> **Task to complete**: Print what the records say exactly, and omit the pictures.

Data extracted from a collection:
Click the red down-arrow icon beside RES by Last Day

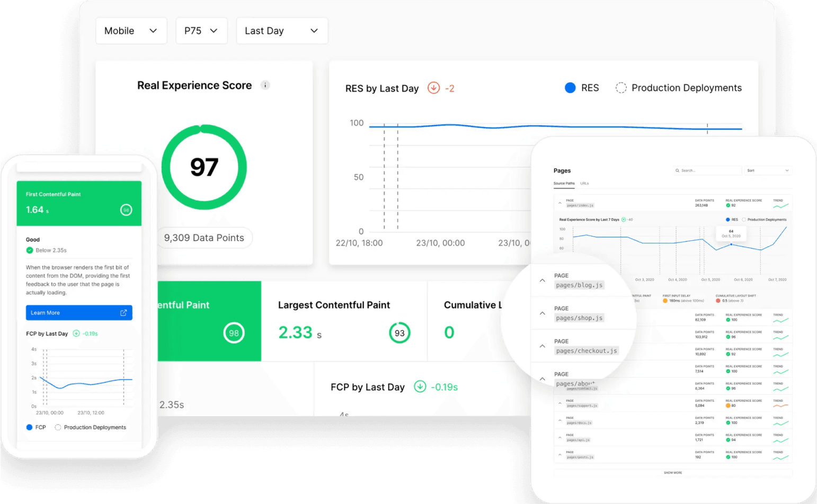(433, 88)
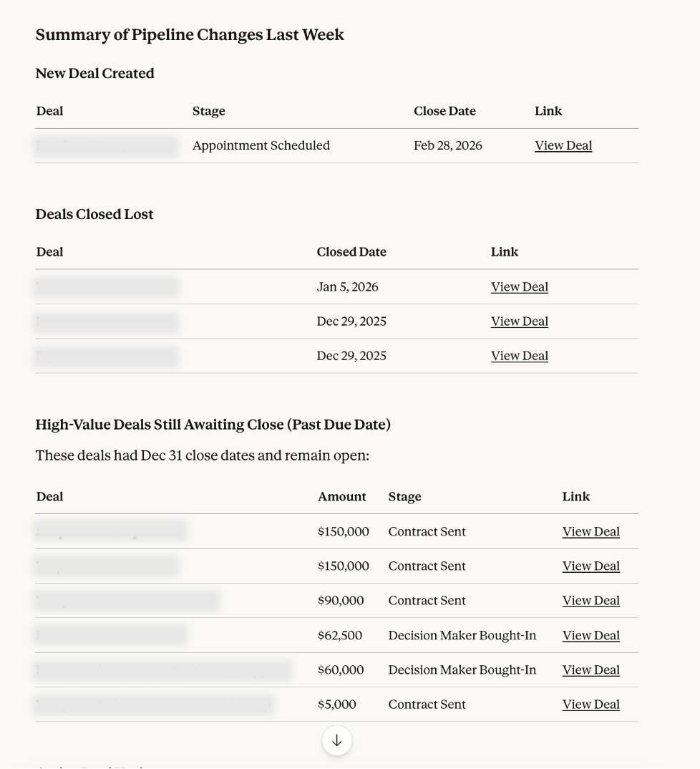Viewport: 700px width, 769px height.
Task: Click the High-Value Deals Still Awaiting Close heading
Action: (x=213, y=425)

> **Exercise output**:
Click the red down-arrow icon beside RES by Last Day

(433, 88)
Viewport: 700px width, 769px height.
Task: Click the High-Value Deals Still Awaiting Close heading
Action: (x=213, y=425)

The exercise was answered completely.